Meine Frau ist der Meinung, sie habe von Anfang an klar gesagt, was sie will (das Haus, die Kinder, die Schwiegereltern nebenan) und will daran auch nichts ändern, und ich sage, ich will eine eigene Familie aufbauen und nicht einfach nur das System kopieren, das sie kennt (das schließt meiner Meinung nach ja gar nicht aus, dass wir das Haus verlassen müssen). Ich solle an meinen Problemen arbeiten und gehe auch schon seit ein paar Wochen zu einer Psychotherapeutin. Sie will von einer Paarberatung bisher nichts wissen, weil sie so etwas a.) gar nicht braucht und b.) es so viele schlechte Therapeuten gibt.
Ich sehe die Dinge momentan so schlecht, dass ich an Selbstmord denke (bitte einfach so hinnehmen und mir nicht ausreden, für mich ist so etwas tatsächlich eine Alternative), weil ich die Jungs, das tägliche Leben mit ihnen und letztlich meine Frau, deren schöne Seiten ich nach wie vor liebe, nicht verlassen will (die Jungs sind auch ein richtiger Hinderungsgrund für Selbstmord). Meine Frau schwankt seit Wochen zwischen 'für mich sind wir eigentlich schon getrennt' und 'versuchen wir es noch etwas'. Ich bin seit Wochen dabei, die Wogen zu glätten und von den Optionen zu sprechen, die uns noch bleiben: meine Therapie, Ruhe reinbringen, respektvoll sein, Klarheit finden, die Vergangenheit zu begraben usw.
Es ist sogar so weit, dass ich heute beim Abholen meines großen Jungen im Auto einen echten Heulanfall bekommen habe. Ich musste eine Extrarunde drehen, um mich da in den Griff zu bekommen. Ich habe mich richtig richtig schei. gefühlt, dann mit verquollenem Gesicht meinen Jungen zu holen und ihn heimzubringen. Er hat nicht nachgefragt, aber die Jungs bekommen unser Problem ja mit. Es ist einfach schlimm für mich. Als Mann schrumpfe ich grade total, und klar, in dieser Situation werde ich auch für meine Frau immer uns.ier. Es ist wie eine Spirale.
Ich schaue mich schon nach Wohnungen um, obwohl ich das gar nicht will.
Als ob sich eine Schlinge zuzieht. Ich kann nicht mehr. Bin nahezu dauerkrank. Bekomme hier keinen Trost, keine familiäre Unterstützung. Einzig meine Lieblingsschwester per Mail und Telefon, deren Leistungsfähigkeit auch in den letzten Wochen ziemlich strapaziert wurde.
Deshalb wende ich mich an meine 'Artgenossen' hier im Forum. Ich brauche Eure Unterstützung, Eure Hilfe, Eure Tipps.

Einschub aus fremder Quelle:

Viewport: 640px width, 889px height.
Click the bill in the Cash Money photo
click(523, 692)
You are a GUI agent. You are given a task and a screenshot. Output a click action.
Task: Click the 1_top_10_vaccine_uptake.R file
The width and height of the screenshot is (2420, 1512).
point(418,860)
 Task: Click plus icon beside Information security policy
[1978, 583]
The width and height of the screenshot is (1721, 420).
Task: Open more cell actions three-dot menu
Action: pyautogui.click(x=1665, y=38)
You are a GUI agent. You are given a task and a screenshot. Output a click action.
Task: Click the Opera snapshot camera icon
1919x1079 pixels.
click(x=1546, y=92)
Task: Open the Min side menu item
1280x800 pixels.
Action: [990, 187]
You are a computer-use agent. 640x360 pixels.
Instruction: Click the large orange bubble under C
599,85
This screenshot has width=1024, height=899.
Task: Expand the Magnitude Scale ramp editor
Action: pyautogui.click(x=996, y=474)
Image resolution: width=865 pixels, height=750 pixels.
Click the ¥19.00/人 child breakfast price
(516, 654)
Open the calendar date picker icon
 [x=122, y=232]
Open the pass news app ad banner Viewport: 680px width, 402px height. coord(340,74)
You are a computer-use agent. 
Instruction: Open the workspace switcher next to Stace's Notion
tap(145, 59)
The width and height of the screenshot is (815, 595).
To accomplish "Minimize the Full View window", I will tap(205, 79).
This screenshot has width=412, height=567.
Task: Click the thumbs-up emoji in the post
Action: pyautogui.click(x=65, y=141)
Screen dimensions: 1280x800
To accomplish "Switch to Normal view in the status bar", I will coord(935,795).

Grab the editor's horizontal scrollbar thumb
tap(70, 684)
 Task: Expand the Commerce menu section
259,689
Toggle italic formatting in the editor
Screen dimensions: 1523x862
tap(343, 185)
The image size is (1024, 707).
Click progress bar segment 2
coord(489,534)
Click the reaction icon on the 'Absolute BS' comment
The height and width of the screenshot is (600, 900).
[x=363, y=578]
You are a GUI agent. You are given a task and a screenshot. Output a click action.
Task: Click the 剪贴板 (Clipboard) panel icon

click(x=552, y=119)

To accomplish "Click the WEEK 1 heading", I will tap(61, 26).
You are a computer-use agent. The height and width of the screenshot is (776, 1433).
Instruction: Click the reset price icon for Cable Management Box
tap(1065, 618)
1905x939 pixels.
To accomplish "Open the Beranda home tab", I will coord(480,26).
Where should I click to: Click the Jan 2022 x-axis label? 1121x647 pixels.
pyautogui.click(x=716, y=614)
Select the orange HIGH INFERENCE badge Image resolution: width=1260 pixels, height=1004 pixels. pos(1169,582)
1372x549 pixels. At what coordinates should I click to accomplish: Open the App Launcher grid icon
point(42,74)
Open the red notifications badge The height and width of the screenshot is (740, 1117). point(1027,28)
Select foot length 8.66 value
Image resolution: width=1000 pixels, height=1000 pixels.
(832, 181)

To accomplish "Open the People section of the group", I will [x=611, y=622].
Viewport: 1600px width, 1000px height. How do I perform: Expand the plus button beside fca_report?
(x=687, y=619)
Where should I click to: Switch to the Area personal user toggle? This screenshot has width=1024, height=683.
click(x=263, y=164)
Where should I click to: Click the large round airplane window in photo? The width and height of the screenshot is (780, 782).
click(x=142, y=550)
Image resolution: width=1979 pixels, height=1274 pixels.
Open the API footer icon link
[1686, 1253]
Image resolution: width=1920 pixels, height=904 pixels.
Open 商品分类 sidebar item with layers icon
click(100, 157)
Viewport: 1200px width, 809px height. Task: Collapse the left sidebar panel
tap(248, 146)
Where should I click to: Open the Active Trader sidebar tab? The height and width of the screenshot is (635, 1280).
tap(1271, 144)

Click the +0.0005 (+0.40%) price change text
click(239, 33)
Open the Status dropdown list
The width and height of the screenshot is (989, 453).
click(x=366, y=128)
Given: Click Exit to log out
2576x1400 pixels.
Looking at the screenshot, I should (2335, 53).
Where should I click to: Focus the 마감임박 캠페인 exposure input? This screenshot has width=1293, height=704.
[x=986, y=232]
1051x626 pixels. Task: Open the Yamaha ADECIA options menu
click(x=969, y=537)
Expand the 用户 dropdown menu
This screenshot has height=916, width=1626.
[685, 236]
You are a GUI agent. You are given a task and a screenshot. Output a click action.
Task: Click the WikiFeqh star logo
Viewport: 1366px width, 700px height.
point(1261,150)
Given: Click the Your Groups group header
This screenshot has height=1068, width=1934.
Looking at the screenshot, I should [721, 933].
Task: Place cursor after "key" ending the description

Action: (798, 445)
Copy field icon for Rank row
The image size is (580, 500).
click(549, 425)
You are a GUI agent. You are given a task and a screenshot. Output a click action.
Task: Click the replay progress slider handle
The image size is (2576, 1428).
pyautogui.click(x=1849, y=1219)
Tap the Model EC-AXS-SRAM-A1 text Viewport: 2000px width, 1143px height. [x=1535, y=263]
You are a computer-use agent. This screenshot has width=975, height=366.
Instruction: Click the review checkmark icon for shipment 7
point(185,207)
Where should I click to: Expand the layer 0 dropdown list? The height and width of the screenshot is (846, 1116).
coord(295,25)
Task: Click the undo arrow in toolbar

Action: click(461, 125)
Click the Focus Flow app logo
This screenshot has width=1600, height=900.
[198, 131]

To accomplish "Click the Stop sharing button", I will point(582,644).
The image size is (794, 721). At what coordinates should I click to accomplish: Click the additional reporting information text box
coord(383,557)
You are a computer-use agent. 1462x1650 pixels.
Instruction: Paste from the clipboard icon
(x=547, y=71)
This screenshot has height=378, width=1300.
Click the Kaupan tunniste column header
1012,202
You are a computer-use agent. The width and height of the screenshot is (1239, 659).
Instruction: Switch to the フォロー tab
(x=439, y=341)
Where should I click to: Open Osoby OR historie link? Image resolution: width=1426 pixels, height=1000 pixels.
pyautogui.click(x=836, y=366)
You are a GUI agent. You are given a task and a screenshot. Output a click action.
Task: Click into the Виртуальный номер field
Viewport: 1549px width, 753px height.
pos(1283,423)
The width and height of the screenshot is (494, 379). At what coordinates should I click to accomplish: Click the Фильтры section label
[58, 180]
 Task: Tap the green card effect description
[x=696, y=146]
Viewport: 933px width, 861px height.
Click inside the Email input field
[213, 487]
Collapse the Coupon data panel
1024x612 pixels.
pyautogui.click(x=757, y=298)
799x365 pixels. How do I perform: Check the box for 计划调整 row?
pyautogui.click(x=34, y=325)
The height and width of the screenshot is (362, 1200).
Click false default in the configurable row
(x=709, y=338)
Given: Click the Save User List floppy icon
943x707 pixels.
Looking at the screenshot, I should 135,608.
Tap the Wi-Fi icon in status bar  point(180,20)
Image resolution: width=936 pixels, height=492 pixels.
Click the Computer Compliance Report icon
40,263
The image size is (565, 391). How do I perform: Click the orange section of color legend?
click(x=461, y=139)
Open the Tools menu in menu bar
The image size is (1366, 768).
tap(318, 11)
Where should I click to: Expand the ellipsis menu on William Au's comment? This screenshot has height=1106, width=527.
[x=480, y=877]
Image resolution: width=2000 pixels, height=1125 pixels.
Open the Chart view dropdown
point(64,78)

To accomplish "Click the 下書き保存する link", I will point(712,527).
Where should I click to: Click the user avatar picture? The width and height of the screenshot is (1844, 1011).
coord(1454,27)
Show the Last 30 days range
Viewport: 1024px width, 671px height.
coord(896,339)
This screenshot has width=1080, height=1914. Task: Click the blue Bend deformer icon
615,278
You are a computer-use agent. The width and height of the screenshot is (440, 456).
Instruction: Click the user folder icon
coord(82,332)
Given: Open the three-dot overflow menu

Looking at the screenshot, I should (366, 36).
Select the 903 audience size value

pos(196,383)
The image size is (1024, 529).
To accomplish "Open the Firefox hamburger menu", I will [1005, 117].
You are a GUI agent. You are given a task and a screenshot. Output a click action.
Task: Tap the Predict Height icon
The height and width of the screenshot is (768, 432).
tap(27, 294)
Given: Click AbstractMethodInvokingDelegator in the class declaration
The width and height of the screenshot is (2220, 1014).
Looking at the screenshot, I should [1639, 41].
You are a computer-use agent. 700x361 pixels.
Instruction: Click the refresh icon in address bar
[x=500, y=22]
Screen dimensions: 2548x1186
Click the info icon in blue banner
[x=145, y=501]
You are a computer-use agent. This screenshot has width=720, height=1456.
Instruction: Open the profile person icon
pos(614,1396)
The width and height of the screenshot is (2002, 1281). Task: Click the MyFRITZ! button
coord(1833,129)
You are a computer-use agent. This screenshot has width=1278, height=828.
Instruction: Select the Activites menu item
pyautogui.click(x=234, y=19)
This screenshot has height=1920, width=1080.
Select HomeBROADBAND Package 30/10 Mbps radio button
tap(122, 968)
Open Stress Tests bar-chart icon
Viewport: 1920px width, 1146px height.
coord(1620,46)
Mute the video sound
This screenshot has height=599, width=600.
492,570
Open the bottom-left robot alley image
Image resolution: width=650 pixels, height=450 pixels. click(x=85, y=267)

Was könnt Ihr mir in dieser Situation raten? Gibt es in München so eine Art 'Männerhaus', in das man für ein paar Tage fliehen kann? Gibt es überhaupt eine Chance für uns?
Was mache ich, wenn es von heute auf morgen tatsächlich vorbei ist?
Wie komme ich damit klar, dass meinen Jungs ein neuer 'Zweit'-Vater präsentiert wird?